As for the other side of me…well, that side is just pissed off. Remember that scene when the ”fake life” doctor is recapping Buffy’s ”real life” delusion, mocking her habit of concocting big bad super-villains (think Adam, or The Master), and then he deconstructs her current obsession with more mundane enemies (like the Trio of Doom, or sexual addiction, or — eeek! — credit card debt) as some sort of subconscious disassembling of those big bad villains, and — oh, excuse me, my brain just exploded. Anyway, did anybody else find that bit of self-consciousness as annoying and unwelcome as I did?
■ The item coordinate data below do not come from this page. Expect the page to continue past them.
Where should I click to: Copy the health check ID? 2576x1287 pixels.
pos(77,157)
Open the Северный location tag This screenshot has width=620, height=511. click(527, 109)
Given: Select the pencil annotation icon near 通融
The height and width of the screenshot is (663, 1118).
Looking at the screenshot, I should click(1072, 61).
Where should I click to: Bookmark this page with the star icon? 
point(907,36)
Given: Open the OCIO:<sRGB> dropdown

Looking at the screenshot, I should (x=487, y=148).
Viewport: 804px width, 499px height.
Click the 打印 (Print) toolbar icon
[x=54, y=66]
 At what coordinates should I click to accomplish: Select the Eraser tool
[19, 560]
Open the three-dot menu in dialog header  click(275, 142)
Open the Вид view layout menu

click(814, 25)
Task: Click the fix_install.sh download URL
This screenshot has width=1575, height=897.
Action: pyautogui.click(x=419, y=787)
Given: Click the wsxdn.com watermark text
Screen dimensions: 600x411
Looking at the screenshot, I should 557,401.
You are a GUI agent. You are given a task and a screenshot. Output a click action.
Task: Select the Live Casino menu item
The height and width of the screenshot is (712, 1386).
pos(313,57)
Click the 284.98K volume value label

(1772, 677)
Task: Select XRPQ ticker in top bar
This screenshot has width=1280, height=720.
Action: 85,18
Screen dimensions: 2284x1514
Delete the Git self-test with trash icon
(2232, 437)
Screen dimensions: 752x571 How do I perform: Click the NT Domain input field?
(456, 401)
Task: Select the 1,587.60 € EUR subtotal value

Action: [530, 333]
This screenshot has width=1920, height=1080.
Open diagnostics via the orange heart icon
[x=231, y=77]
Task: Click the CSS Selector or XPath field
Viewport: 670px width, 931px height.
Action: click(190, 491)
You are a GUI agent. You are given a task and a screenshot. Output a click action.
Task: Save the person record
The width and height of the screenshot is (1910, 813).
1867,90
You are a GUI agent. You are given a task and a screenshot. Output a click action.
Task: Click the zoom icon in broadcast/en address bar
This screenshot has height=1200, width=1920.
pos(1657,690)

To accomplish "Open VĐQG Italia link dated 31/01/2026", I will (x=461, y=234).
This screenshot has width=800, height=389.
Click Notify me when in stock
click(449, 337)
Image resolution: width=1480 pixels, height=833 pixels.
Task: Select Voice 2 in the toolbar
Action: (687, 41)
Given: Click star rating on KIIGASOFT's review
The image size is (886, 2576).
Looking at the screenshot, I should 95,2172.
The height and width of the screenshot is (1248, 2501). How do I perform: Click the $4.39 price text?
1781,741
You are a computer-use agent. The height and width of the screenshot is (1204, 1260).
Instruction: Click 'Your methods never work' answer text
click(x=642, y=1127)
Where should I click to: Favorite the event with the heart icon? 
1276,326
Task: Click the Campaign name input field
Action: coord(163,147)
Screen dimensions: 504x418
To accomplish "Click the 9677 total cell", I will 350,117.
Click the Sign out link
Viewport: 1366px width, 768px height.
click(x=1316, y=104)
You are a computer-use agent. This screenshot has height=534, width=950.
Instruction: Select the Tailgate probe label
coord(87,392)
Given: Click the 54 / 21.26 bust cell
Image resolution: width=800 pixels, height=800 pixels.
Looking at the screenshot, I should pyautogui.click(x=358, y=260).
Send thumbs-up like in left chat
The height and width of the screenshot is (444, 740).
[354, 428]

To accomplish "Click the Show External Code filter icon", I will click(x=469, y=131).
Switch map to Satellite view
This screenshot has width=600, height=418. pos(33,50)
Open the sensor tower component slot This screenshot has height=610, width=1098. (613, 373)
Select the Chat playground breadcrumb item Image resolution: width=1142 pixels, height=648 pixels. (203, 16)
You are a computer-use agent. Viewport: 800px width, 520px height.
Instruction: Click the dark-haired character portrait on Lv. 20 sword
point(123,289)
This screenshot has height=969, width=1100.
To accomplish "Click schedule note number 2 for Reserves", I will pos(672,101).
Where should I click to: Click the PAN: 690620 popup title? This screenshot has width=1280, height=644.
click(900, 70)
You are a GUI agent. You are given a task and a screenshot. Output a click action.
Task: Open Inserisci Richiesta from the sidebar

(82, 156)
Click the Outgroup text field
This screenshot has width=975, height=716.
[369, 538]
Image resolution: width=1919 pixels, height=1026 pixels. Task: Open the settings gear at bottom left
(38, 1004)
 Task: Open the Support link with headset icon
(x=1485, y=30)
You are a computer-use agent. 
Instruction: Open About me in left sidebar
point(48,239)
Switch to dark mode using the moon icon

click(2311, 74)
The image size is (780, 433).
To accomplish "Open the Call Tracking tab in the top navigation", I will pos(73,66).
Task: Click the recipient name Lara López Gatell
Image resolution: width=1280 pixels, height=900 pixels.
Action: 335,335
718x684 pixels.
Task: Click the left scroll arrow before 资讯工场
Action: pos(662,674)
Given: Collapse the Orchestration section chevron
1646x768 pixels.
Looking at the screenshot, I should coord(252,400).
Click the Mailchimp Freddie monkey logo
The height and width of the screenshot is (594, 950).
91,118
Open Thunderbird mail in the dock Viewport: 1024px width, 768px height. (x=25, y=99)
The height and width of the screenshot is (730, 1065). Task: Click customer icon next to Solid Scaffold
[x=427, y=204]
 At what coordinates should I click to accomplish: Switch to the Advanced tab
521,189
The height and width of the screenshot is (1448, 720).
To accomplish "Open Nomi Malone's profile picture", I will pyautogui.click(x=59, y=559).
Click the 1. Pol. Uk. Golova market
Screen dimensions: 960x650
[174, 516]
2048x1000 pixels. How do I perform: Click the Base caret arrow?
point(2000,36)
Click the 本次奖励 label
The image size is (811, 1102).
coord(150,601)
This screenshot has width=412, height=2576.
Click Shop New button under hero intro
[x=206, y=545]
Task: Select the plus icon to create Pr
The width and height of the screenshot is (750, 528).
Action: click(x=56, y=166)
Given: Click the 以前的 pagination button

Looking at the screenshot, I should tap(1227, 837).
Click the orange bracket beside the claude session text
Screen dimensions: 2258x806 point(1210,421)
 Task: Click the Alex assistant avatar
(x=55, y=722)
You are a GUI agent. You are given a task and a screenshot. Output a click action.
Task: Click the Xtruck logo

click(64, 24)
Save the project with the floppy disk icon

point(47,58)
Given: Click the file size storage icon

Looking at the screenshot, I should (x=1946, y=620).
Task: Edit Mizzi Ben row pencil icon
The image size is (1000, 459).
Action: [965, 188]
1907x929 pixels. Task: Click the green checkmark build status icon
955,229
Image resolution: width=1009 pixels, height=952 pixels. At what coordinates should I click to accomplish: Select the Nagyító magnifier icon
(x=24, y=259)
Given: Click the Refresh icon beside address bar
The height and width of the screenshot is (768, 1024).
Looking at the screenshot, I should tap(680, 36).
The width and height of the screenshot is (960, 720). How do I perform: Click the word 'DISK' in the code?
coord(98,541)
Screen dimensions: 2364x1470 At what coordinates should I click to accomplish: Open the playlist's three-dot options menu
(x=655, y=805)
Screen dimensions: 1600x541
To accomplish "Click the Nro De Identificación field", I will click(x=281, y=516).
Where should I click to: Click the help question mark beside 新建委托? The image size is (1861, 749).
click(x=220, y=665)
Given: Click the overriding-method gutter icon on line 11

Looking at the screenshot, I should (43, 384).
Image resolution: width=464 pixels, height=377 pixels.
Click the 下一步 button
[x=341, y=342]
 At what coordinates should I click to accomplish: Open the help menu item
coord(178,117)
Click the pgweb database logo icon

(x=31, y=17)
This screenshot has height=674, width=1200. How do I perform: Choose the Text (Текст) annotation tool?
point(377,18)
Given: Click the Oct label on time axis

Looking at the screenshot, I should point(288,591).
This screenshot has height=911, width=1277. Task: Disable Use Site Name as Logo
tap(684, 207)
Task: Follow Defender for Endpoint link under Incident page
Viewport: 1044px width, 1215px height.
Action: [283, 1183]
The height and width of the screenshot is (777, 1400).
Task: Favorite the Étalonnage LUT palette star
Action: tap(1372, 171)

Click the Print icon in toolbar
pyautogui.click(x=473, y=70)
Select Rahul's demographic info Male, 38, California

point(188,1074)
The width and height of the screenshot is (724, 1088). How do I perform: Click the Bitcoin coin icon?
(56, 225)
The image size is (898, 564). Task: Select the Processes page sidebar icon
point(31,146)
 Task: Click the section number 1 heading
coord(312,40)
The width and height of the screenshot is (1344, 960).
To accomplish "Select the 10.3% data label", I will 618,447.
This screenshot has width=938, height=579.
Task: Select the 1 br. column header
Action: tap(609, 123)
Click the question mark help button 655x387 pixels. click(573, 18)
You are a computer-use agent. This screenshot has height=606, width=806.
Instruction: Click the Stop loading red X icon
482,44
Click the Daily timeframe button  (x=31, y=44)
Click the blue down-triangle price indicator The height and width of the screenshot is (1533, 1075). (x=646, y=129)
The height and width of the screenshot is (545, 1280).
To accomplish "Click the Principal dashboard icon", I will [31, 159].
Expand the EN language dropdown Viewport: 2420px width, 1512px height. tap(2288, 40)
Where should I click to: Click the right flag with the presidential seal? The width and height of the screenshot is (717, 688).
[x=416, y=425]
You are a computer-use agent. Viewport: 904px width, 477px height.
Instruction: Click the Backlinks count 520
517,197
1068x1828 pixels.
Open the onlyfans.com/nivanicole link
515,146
Did anyone else catch a whiff of condescension, as if the show were trying to explain itself to all us morons who have failed to pick up on this season’s radical recalculation of the winning ”Buffy” formula? And was anyone just absolutely infuriated by the ending, which wanted to suggest that all of ”Buffy” is indeed the sad delusion of a mentally ill and now irrecoverably catatonic young woman? [Can you say ”St. Elsewhere” rip-off”?]

Honestly, folks. Episodes like this one make me want to turn in my ”Buffy” fandom badge. I’ll give ”Normal” some credit for taking some storytelling chances. But on the whole, I would have rather have been tuned into ”Buffy”’s old network to watch that repeat of ”Gilmore Girls.”

What did you think of this week’s show?